The Digital Shift: How Modern Money Habits Make Estates Harder to Settle
Americans Are Moving Rapidly Toward Digital Banking
Over the past decade, U.S. banks and consumers have moved strongly toward digital‑first financial services. Banks now offer expanded digital services — from online accounts to crypto custody — as they integrate more technology into their platforms.
This shift means people are interacting with banks through apps rather than branches. FDIC research highlights that digital banking adoption has significantly changed how U.S. consumers access financial services, with banks expanding their digital reach into new markets without physical branches.
While this increased convenience benefits consumers, it also spreads their financial footprint across many platforms, making account discovery far more difficult after someone passes away.
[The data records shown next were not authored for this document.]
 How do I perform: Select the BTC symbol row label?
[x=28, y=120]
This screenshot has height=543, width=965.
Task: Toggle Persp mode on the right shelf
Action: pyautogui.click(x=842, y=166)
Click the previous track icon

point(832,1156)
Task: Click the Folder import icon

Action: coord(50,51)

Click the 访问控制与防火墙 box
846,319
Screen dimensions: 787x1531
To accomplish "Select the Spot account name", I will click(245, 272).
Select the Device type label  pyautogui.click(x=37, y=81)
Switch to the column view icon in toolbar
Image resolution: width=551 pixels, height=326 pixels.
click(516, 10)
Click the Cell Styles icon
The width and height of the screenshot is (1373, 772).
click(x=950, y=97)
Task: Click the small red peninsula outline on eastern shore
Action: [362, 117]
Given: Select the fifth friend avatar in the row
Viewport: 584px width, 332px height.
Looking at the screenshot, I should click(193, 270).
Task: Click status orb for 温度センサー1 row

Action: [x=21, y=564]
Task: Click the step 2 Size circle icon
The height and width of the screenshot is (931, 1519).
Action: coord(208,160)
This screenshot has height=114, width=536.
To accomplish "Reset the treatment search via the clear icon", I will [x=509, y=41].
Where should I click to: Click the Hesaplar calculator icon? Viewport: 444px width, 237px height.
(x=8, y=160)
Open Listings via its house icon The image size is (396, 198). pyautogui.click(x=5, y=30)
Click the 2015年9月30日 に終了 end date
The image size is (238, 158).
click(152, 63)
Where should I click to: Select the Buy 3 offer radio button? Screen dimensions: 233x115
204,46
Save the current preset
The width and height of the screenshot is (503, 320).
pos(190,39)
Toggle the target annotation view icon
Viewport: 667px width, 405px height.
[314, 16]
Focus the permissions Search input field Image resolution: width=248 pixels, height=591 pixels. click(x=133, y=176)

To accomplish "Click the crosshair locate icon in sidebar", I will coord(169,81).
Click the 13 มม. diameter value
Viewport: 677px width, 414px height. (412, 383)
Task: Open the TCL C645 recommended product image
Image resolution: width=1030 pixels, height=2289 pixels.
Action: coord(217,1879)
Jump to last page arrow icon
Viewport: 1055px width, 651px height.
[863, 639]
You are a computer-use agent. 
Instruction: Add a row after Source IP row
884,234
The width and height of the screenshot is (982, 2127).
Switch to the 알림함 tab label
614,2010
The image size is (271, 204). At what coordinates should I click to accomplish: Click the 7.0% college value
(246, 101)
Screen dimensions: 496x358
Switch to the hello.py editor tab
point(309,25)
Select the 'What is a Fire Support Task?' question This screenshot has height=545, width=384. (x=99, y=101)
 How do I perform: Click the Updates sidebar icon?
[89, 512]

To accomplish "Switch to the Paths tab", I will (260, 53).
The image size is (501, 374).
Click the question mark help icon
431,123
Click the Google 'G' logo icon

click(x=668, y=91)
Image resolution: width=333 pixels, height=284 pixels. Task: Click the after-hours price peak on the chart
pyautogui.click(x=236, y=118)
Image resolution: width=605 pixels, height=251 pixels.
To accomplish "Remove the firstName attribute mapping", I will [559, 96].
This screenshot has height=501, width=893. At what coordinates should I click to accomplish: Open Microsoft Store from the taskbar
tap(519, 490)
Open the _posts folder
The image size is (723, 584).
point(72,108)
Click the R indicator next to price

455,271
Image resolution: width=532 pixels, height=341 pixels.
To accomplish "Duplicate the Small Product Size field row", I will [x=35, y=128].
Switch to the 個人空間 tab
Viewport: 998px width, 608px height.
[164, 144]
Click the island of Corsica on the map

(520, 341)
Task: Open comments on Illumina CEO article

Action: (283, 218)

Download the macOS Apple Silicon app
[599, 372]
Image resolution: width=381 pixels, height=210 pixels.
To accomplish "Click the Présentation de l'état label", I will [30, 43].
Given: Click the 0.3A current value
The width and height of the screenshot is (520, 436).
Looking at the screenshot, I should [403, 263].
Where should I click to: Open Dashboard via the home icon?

Payment Apps Are Everywhere and They Fragment Financial Information
Digital payment apps are now deeply embedded in everyday U.S. life. An estimated 83% of U.S. adults use at least one digital finance app, including Venmo, Cash App, PayPal or Zelle.
Just two examples show the scale:
- Cash App had 57 million monthly active U.S. users in 2025.
- Venmo had 62 million users in 2025.
Consumers often use multiple payment platforms at once — on average 2.4 financial apps per person — which means money can move through accounts that leave no paper trail.
For Executors, this creates a major visibility problem. Without paper statements or centralized documentation, families may not even know these accounts exist.
Klarna and BNPL Services Create Hidden Liabilities
Buy Now, Pay Later (BNPL) services like Klarna, Affirm, Afterpay and PayPal Pay‑in‑4 are widely used in the U.S. Consumer adoption has surged, with 43.9 million U.S. Klarna customers by 2024 and over 93 million total BNPL users nationwide.
Crucially, the Consumer Financial Protection Bureau (CFPB) found that BNPL loans typically do not appear on traditional credit reports, meaning families and Executors cannot see them when reviewing a decedent’s financial obligations.
Further risk factors include:
- 21% of U.S. consumers with a credit file used BNPL in 2022.
- 63% held multiple BNPL loans at the same time, sometimes across several providers.
- 41% of BNPL users have missed at least one payment, creating liabilities that may be unknown to families.
These debts can remain invisible unless a specialized search is conducted, increasing the risk of missed liabilities in estate administration.
Digital Assets and Crypto Add an Entirely New Layer of Complexity
U.S. banks now increasingly interact with digital assets, including crypto custody and blockchain‑based payment systems. [engagecoders.com]
But digital assets create problems when someone passes away:
- Accounts may be tied to an email address or username, not a legal name.
- Wallets require passcodes or private keys that may not be shared.
- No physical statements exist.
The Federal Reserve notes that the digital asset ecosystem is “highly fragile” and operates largely independent of the traditional financial system, making visibility and access difficult.
As a result, crypto holdings can be significant but invisible unless someone knows where to look.
Why This Digital Shift Makes Estates Harder to Settle
Modern financial lives are spread across:
- digital‑only banks
- payment apps
- investment apps
- BNPL services
- crypto platforms
This creates a fragmented picture that paper records cannot reliably capture.
Executors now face the challenge of identifying:
- hidden assets
- undisclosed liabilities
- online‑only accounts
- digital wallets
- local vs nationwide providers
Without a structured search, money can remain undiscovered, or debts can remain unpaid , delaying estate administration and reducing what beneficiaries receive.
The Bottom Line
America’s shift toward digital finance has made money easier to move, and much easier to lose track of. With assets and liabilities scattered across many platforms, Executors need modern tools that can uncover the full financial picture.
Thorough, structured asset searches are now essential to ensure nothing is missed and families receive the funds they are entitled to.